● DIRECTIONS FOR THIS TASK:
Rename "screenshot" to "capture" in the listing, giving back only everything from the line containing "Identify the location" down to the line containing "Describe the element" with nothing else changed.

● RECORDS TO USE:

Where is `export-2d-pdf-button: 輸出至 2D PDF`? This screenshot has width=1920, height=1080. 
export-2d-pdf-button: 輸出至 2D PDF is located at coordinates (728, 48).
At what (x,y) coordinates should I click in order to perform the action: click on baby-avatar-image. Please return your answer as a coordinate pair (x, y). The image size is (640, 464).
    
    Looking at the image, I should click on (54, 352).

---

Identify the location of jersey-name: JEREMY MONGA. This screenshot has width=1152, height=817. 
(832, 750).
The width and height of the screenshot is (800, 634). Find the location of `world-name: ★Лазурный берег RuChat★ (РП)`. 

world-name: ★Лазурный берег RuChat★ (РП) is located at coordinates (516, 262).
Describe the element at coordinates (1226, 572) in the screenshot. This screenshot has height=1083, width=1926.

● RESPONSE TO THE TASK:
Identify the location of jersey-name: JEREMY MONGA. This capture has width=1152, height=817. 
(832, 750).
The width and height of the capture is (800, 634). Find the location of `world-name: ★Лазурный берег RuChat★ (РП)`. 

world-name: ★Лазурный берег RuChat★ (РП) is located at coordinates (516, 262).
Describe the element at coordinates (1226, 572) in the capture. This capture has height=1083, width=1926.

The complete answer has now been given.